発明とは「自然法則を利用した技術的思想の創作」と定義されています。従って、科学的発見や、人為的な取決め、経済法則などは特許の対象になりません。別項で解説しますが、ビジネスモデル特許について誤解のないよう気をつけたいものです。

B 新規性があること

特許出願前に、当該発明が発表されていたり、既に実施されたりしている場合には、例え自社が公表したものであっても、原則として特許の対象にはなりません。特許を取得する意向がある場合は、プレス発表やサービスインのタイミングには注意しましょう。

C 進歩性があること

新規性のある発明であっても、普通の技術者が容易に思いつくような発明は、特許の対象になりません。‘容易’の判断については、主観的な側面もあるので判断が難しいですが、審査基準や判例の蓄積による一定の基準があるので、弁理士等の専門家に相談することが得策です。

D 他人より先に出願していること

同一の発明について二つの出願がある場合、先に発明した者ではなく、先に出願した者が、原則として権利を取得することができます。従って、特許を取得したい発明については、なるべく早く出願しておくことが必要です。出願を急ぐと、後で追加したい要素が生じる場合も少なくないと思いますが、出願から一年の間は、出願内容を補充する「国内優先権」という制度を利用することも可能です。

2、 実用新案
考案(小発明)を保護するための権利です。
権利の存続期間は、出願日から6年と特許権より短いですが、特許権と異なり実質的な要件審査が行われず早期に登録されることを特徴とします。
しかし、権利行使に際しては様々な要件が課されるため、特許権と比べると実効性のある場合は少なくなっています。
実用新案は、「特許の産物などにおいて、新発想によって改善したもの」とされている為、個人でも割合簡単に取得できる知的財産権です。

3、 商標
商標とは商品名やブランドなどの出所である企業をはっきりさせる為の知的財産権です。権利の存続期間は審査を受けた後の登録から10年ですが、原則として何度でも更新が可能です。
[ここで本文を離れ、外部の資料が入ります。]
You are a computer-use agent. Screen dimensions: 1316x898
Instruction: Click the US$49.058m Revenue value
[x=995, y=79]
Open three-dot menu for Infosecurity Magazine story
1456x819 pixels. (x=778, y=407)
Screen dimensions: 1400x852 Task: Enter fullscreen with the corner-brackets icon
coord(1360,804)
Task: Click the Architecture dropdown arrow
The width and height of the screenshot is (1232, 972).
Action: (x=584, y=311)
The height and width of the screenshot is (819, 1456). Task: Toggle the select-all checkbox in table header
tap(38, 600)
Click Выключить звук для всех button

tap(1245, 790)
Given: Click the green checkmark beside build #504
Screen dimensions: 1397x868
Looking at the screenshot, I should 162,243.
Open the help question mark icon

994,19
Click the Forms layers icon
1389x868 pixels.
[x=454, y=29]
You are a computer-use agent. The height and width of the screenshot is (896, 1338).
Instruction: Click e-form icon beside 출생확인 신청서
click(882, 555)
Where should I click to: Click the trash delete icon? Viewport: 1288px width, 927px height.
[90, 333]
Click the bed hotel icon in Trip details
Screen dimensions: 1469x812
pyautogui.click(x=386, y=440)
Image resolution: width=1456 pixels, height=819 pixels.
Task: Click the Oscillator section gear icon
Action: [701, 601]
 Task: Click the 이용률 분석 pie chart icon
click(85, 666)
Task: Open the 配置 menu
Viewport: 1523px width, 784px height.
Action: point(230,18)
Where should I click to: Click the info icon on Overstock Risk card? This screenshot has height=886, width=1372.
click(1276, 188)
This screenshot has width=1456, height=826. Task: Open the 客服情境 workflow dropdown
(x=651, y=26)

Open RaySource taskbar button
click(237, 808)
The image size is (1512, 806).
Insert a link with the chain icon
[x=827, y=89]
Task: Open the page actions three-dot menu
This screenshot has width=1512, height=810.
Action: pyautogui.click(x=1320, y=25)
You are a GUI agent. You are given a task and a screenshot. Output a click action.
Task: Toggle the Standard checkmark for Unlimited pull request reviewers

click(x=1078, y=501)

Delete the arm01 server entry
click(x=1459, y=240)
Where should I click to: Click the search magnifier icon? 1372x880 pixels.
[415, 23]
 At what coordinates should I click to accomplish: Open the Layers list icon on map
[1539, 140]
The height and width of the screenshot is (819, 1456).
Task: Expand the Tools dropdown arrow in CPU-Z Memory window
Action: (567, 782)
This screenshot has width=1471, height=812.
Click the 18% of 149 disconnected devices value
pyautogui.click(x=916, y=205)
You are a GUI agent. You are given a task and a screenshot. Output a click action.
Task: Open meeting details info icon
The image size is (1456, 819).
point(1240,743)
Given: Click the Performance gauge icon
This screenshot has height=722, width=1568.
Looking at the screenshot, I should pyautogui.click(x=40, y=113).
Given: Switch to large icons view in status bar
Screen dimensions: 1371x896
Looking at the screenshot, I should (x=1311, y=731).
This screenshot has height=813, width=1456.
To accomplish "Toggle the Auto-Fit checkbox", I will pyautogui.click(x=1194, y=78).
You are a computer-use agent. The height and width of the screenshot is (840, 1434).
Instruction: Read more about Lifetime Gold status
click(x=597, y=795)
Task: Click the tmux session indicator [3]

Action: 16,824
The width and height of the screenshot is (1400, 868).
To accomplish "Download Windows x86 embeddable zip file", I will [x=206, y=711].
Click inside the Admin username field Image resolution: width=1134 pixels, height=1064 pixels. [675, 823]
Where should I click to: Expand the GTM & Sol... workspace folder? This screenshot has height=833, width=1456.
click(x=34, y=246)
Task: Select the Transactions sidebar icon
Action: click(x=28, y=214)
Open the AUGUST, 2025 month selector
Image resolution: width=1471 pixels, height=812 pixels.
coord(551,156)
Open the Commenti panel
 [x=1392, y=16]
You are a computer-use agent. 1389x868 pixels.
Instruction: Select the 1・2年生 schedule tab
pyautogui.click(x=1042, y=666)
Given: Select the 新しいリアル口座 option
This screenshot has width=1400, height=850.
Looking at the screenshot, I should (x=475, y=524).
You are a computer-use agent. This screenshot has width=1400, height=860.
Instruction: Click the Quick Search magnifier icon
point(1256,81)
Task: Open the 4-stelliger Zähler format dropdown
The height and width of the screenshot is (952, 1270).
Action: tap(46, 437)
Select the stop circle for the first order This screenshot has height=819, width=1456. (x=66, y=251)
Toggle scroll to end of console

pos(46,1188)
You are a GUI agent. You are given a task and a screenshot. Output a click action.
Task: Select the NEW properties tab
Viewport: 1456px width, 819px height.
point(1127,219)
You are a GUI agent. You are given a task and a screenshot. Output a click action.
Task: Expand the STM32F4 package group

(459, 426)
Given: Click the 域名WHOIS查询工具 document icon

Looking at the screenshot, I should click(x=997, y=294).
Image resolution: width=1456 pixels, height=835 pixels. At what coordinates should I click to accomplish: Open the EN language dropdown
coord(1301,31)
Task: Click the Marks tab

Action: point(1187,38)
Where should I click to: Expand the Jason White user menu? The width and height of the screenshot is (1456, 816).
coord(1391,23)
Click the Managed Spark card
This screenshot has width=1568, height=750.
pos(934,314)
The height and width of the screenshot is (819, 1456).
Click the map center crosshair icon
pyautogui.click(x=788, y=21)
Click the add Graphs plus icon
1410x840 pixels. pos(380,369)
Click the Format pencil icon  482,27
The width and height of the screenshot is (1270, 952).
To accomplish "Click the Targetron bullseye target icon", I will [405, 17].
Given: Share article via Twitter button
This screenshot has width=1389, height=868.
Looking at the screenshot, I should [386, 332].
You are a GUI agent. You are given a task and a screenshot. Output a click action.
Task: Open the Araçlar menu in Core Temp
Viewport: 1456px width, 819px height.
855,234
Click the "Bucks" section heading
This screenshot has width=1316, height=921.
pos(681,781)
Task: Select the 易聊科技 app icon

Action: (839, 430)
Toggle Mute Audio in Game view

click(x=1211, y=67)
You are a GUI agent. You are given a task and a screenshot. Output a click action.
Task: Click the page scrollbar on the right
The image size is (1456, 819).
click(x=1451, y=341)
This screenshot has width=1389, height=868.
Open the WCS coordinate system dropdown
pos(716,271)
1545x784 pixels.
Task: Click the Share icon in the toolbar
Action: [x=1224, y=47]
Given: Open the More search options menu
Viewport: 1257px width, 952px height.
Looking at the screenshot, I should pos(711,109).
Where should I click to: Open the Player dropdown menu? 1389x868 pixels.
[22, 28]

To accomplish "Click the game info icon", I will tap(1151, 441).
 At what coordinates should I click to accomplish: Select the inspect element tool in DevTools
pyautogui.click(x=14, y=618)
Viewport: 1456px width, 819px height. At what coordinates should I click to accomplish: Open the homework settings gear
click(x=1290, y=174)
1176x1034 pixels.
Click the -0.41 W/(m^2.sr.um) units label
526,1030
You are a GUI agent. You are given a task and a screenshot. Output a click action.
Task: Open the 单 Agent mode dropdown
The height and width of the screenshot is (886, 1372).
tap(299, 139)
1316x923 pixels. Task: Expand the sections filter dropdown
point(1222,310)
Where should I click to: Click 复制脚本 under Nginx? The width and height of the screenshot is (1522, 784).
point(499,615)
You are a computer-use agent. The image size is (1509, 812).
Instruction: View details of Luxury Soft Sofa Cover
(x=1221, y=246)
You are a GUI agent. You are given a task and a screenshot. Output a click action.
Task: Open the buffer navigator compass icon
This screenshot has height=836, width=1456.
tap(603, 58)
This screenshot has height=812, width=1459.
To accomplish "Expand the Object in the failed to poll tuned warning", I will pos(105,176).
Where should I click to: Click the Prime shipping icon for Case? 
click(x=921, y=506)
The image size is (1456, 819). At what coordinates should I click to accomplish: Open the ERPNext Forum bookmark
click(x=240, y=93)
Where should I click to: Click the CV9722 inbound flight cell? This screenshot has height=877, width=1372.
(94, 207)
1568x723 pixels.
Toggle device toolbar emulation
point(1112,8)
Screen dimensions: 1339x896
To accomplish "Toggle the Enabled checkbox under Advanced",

ヒット商品に似たような名前の後発商品を出すことは商標権の侵害と看做されます。

4、 意匠
意匠はデザインを保護する知的財産権ですが、意匠権で保護されるデザインは「工業的に量産できる」工業的デザイン(インダストリアルデザイン)に限定されます。

5、 ソフトウェア特許
あまり日常生活で馴染みの無い言葉ですが知的財産権の世界では高い注目を浴びているのです。インターネットの普及や、性能向上・価格下落などで加速的に普及したパソコンは、電源とソフトウェアがなければただの箱同然なのです。ソフトウェア特許は、パソコンなどで動作するソフトウェアを守るための知的財産権なのです。

著作権

著作権において保護されている知的財産は、書籍・音楽・映画などの芸術分野のものがほとんどです。著作権は、100年前に概念が定義されるようになった新しい知的財産権で、100年前にはなかったテレビゲームやコンピュータープログラムなども含むようになっています。

著作財産権

発明にしても著作物にしても、その創作の段階で大きな原動力となるのは基本的にお金であると言えるでしょう。発明は斬新なもの・有益なものほど特許でお金を得るのが簡単になります。しかし、著作物の場合はアイデアからの創作物という前提ゆえに様々な場面での衝突が往々にしてあるため、簡単にお金を得ることは出来ないものといえます。著作物でお金を得る為に活躍する権利です。

著回路配置利用権

回路配置利用権で保護される半導体集積回路は、コンピューターの性能を決定する心臓部です。半導体集積回路にはミクロン単位での設計・開発が行われている、まさに技術のダイヤモンドです。

育成者権

植物の種や苗の品種改良は、大変な手間が掛かる工程です。狙った性質が強く発現する新種を作る為に種の選別と交配を繰り返すため、知的財産としても農作物としても高い価値を持っているのです。

商号権

会社の名前と言うものは、いわば看板です。一流企業の名前を使った企業による不誠実な取引を禁止する目的で、商号は会社法と商業登記法で管理されます。商号もまた、知的財産として信頼を受けているのです。